Create a multi-platform campaign in a single click: page cards across Facebook, Instagram, and LinkedIn, customise per page, per-platform character counters, media gallery, live desktop and mobile preview, and save as draft, schedule, or post now. Approved at design review and handed to engineering in week 3.
A creation flow is only as good as its error handling, and the research finding that no tool validated content made this section the differentiator. Every limit is specific, surfaced before publish, and tells the user exactly what to fix.
The validation layer: character overflow per platform, page pagination at scale, gallery and file-size limits, video runtime rules, and upload states with retry.
The composer counts against Facebook, LinkedIn, and Instagram limits simultaneously. Exceed one and the error names the platform and the exact overage, before save, not after a silent truncation.
Image size capped at 5MB across all three platforms, a maximum of 10 images per gallery upload, and video runtime validated against the strictest platform in the post: 10 minutes for Facebook and LinkedIn, 1 minute when Instagram is included.
Multi-file uploads show per-file progress, time remaining, and pause. A failed file states the reason — photo size, video length, format — with a one-tap retry. One failure never blocks the rest of the batch.
The same task that set the baseline was re-run on the final design in a moderated walkthrough: Prem, a Digital Marketing Manager at Dunzo Daily, connecting his Facebook pages, composing one post for three Dunzo pages, attaching creative from the media gallery, previewing per platform, and scheduling — then tracking the published campaign's impressions and interactions from the campaign list.
Brief to scheduled multi-page campaign in the final timed walkthrough, against the ~2 hour baseline across three tools. Performance one click from the campaign list. No exports, no spreadsheets.
Approved at design review and handed to engineering with edge cases and error states specced. Shipped within the one-month window with no design rework during build.
Sole designer across research, strategy, sketches, wireframes, four high-fidelity iterations, edge cases, and handoff. Every artifact on this page was produced inside the same month.
The full walkthrough: connect Facebook, add Dunzo pages, compose once for all pages, upload from the media gallery, preview on Facebook, LinkedIn, and Instagram, schedule, campaign published with impressions, interactions, and per-platform post review.
Character limit validation scored zero across all six competitors.
The teardown matrix was meant to tell us what to match. Its most useful row told us what to own: not one tool validated content against platform limits before publish.
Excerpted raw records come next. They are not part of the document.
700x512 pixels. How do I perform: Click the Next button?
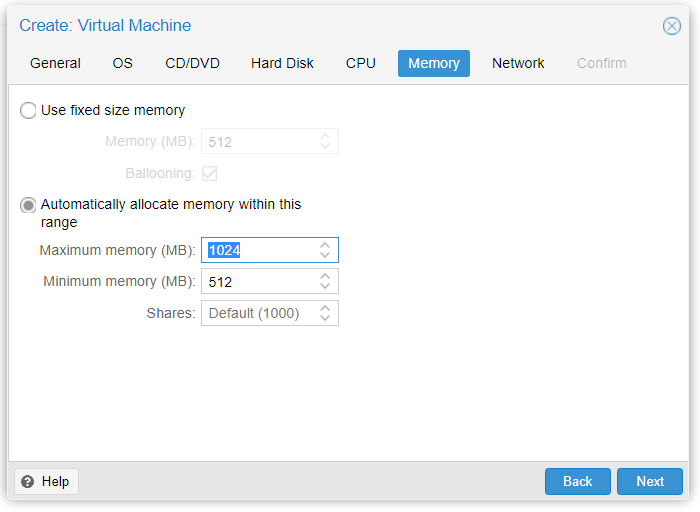coord(650,481)
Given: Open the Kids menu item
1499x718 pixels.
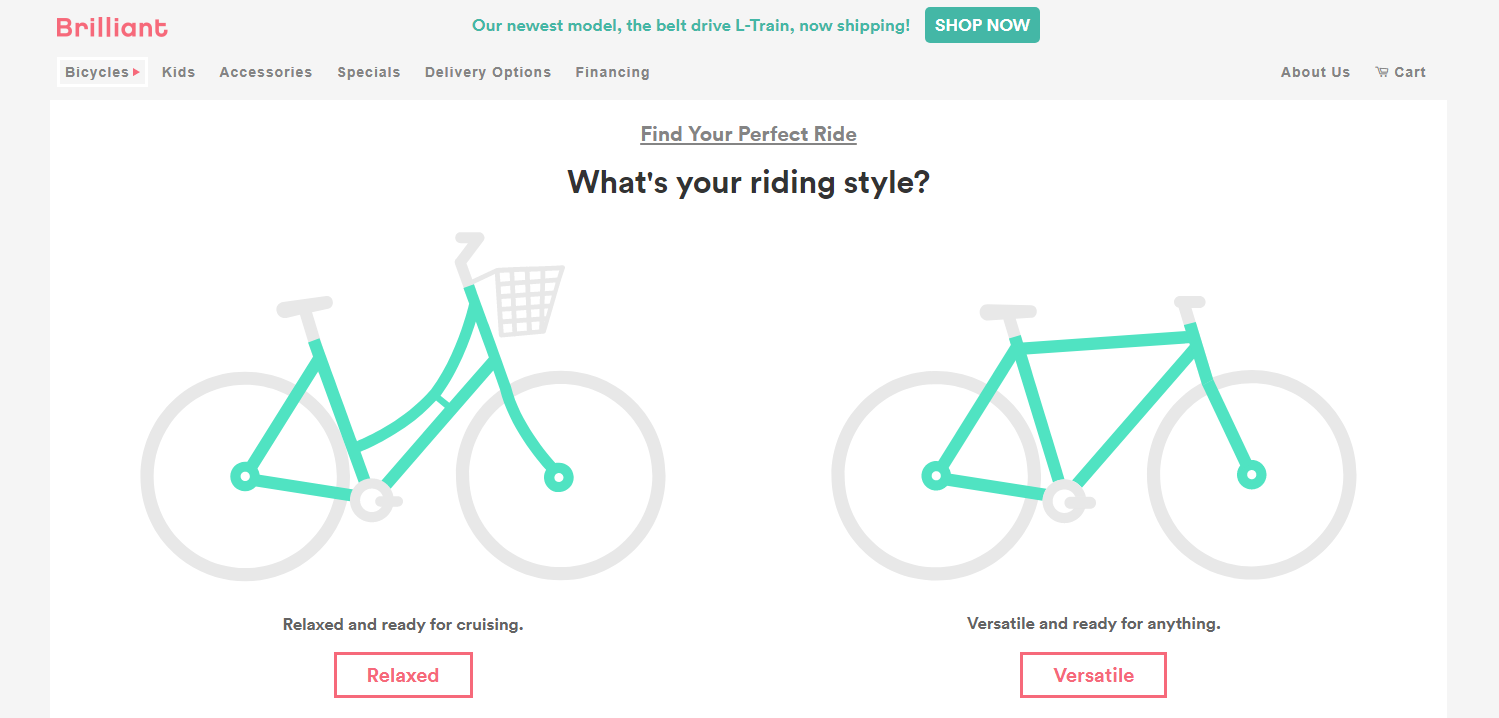Looking at the screenshot, I should coord(178,72).
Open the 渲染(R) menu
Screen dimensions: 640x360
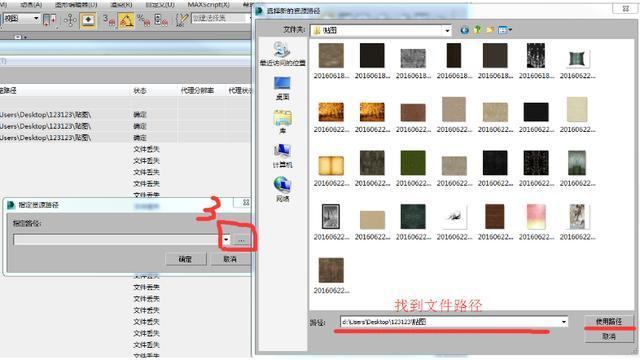(x=121, y=4)
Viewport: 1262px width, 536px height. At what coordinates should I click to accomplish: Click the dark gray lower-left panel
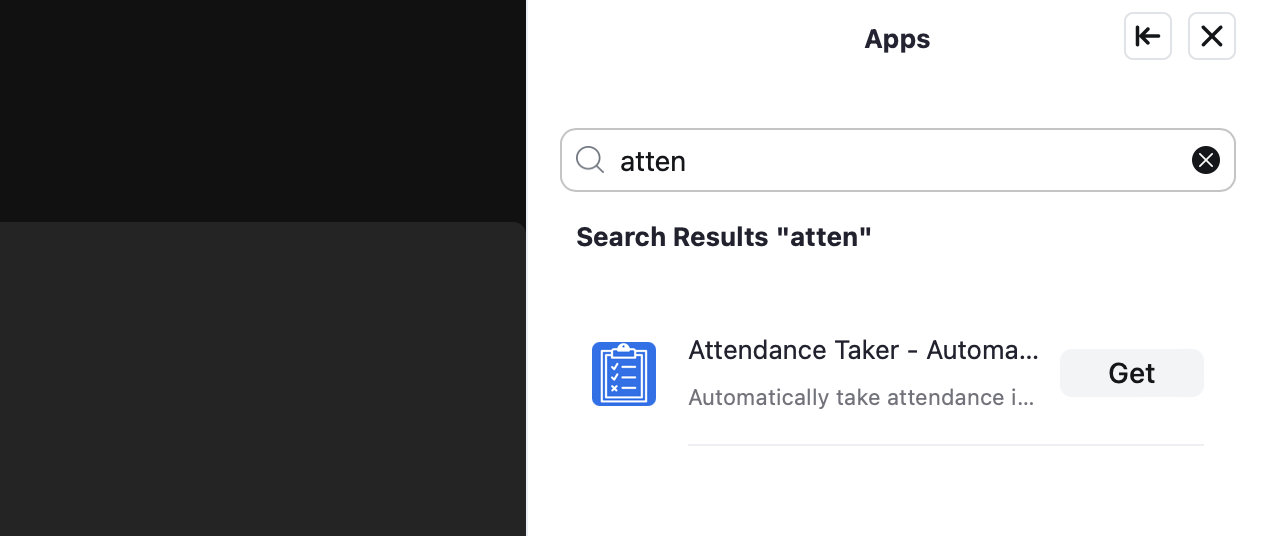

That single empty row became the per-platform character counters in the composer and an entire validation layer in the edge-case designs. The cheapest differentiator is the gap everyone shares.
Each iteration was reviewed with its failures written directly on the screen.
"No option to switch between platforms." "Creating multiple posts needs a lot of clicks." "No live preview." Instead of vague feedback rounds, every review produced specific annotations pinned to the design, and each became the brief for the next iteration. Four iterations in three weeks was only possible because the criticism was this concrete.
Character limits, media caps, and video runtimes shift whenever a platform changes its rules. Keeping that logic configurable rather than hardcoded meant updates without a full redeploy. I'd push this even further from day one.
The sessions that exposed iteration 1 happened in week 2. Running them in week 1, against the sketches, would have saved a full high-fidelity pass.
The structured flow was the right call for launch, but power users who run campaigns daily need shortcuts: clone a past campaign, skip straight to scheduling. That escape hatch should have been in the v1 spec, not the backlog.